Plain Truth by Jodi Picoult


When a dead baby is discovered in an Amish barn, a Plain girl finds herself on trial for murder. She says she can’t remember… then all she wants to do is confess. But is she actually guilty–and of what?

This is the book I was referring to yesterday when I said I was reading a salty book with no umami. The main reason I don’t like courtroom books is that they’re so formulaic. No matter how intriguing the setup or tantalizing the scenario, Act 3 is always going to play out in just the same way, with surprise revelations, dramatics on the witness stand, and the attorney at the center forever changed for the better. And, of course, the truth will out in the end, if only in private. This book was no exception. I read My Sister’s Keeper by Picoult and really enjoyed it, and I’ve got another of hers in my stack, which I will read, but if it’s more Plain Truth than Sister’s Keeper, that’ll be it for me ‘n’ Jodi.

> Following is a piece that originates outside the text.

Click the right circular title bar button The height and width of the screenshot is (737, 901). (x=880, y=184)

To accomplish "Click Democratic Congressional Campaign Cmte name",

The book is about the Amish, a subject I am familiar with from spending 4 years in college in Lancaster. One major problem I had with the writing is that Picoult couldn’t seem to understand that the Amish were still people, despite their differences. Just because people live a simple, ordered life doesn’t mean that they are not passionate, or complex, or deep, or thoughtful. Energy might get channeled in a different way, but it still exists. Picoult portrayed the Amish as children, and I yearned for her to go deeper with them. Several of the key Amish characters, like Katie’s father, were relegated to the background, and I felt that was a big missed opportunity. The book made me feel like a tourist, not an insider.

Second problem I had was that she switched POV rather capriciously. Some of the chapters were told from the first-person POV of Ellie, Katie’s defense attorney. But other chapters presented Ellie’s POV in the third person. There seemed to be no reason for the switch in technique. There were sections that gave Katie’s third-person POV in italics because they were flashbacks, but these sections were intermittent and felt totally expository. The detective investigating got a third person POV at the beginning, then dropped out, while the prosecutor got a very internal third person POV right at the end, where all of a sudden it was like he was Macbeth giving a soliloquy. I found this to be sloppy writing, honestly, and it hindered my ability to connect with the characters.

I should mention, albeit rather shame-facedly, that one scene in this book made me tear up on the subway. I rarely cry at books. But I am a sucker for certain kinds of sentiment, and this book hit it right on the nose.